* Task statement: Copy out the records word for word, from the line with "Viewport: 407px width, 263px" up to and including the line with "point(84,34)".
BEGIN Information provided
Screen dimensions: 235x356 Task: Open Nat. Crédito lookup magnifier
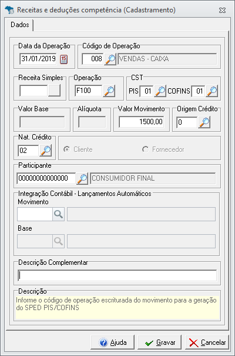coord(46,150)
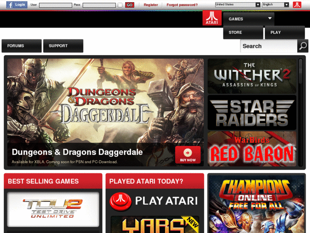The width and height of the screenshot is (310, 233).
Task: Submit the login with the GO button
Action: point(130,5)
END Information provided
BEGIN Information provided
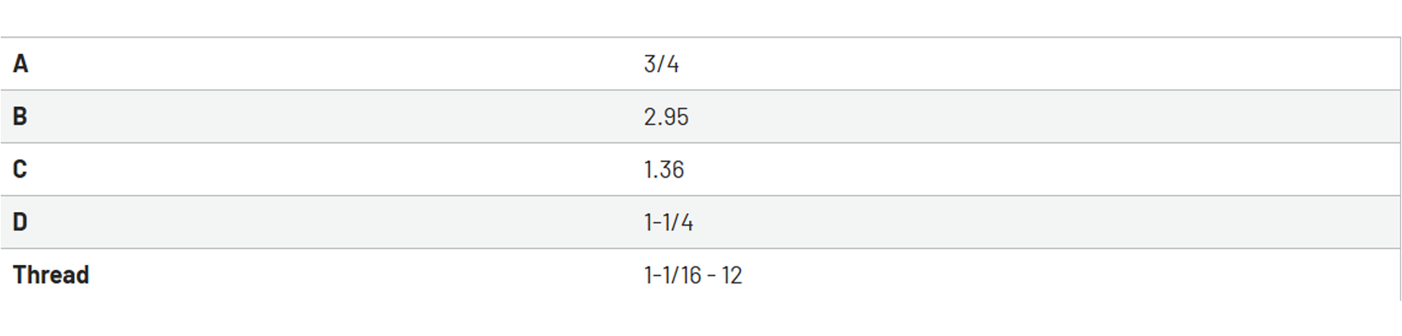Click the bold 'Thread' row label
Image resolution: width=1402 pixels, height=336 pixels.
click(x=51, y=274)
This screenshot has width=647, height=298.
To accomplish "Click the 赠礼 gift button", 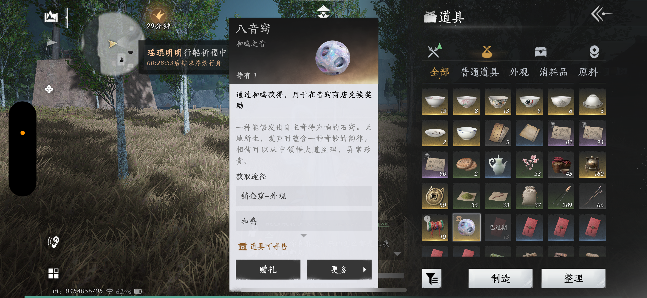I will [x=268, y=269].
END Information provided
BEGIN Information provided
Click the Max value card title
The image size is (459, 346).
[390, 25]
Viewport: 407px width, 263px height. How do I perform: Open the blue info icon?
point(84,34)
END Information provided
* Expected output:
Viewport: 407px width, 263px height. How do I perform: Open the blue info icon?
point(84,34)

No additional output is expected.